Weekly rents across Australia’s capital cities rose by just 0.3% over the twelve months to the end of November.
It’s the lowest annual growth rate on record, as noted in the CoreLogic RP Data monthly rental review.
The only cities to record an increase of at least 2% in rental rates for the year were Sydney and Melbourne.
Rates fell over the year in Brisbane, Perth and Darwin, while the remaining capitals have seen rents rise by less than 1.5% over the year.
Currently combined capital city rental rates are:
- $486/week for houses
- $464/week for units
Rental Index results as at November 30, 2015
It is anticipated that the rate of rental growth will continue to slow over the coming months due to increased supply of housing and rental stock coupled with slower migration rates which has reduced rental demand.

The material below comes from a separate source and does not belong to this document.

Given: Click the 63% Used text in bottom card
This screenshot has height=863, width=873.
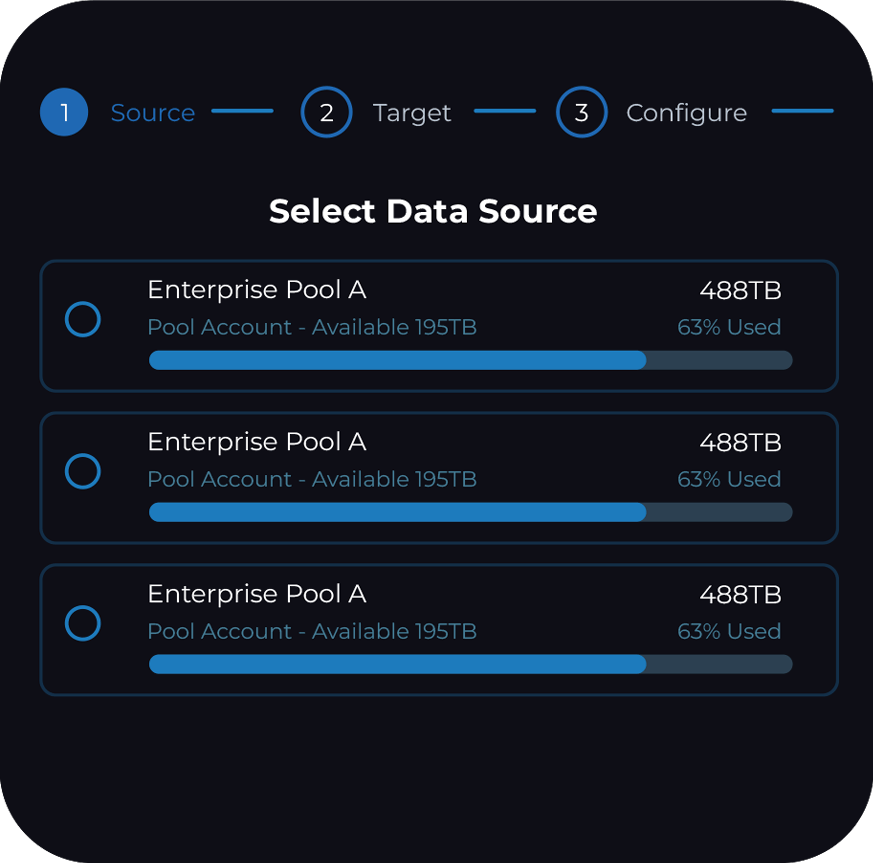Looking at the screenshot, I should coord(729,631).
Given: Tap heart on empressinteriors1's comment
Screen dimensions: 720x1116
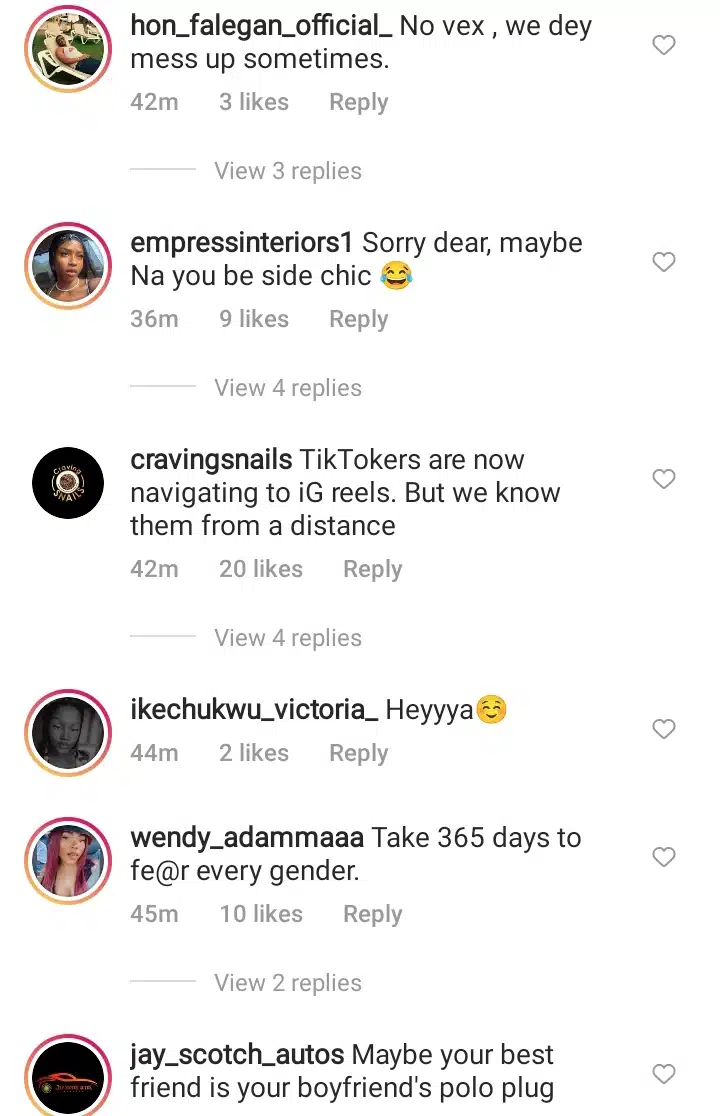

Dwelling rental rates across the combined capital cities are recorded at $483 per week, an increase of just 0.2% over the first eleven months of the year while over the past 12 months, they have risen by a record low 0.3%.
Today’s results point to a broad trend of weakening rental growth, particularly throughout this year.
With less than one month to go before years end, it is apparent that rental growth will be very soft over 2015
The construction boom across the capital cities, coupled with slowing population growth, low mortgage rates and the recent heightened level of activity from investors who add to the pool of rental stock are the major contributing factors to the slowing rental growth.
Sydney and Melbourne, which have seen the largest ramp up in new housing supply and investor activity over recent year, continued to record rental rises over the past year however, each city is seeing a slowing in the pace of rental growth relative to 12 months ago.
It is clear that the increase in investment stock continues to provide landlords with little scope to lift rental rates while the low mortgage rate environment provides little incentive to push yields higher.
Looking across the individual capital cities, over the past year, Sydney and Melbourne have recorded the greatest increases in weekly rents, albeit at low levels compared with the pace of capital gains, while rents have fallen in Brisbane, Perth and Darwin.
Over the past three months rents are lower in Brisbane, Adelaide, Perth and Darwin, are unchanged in Hobart and have increased in Sydney, Melbourne and Canberra.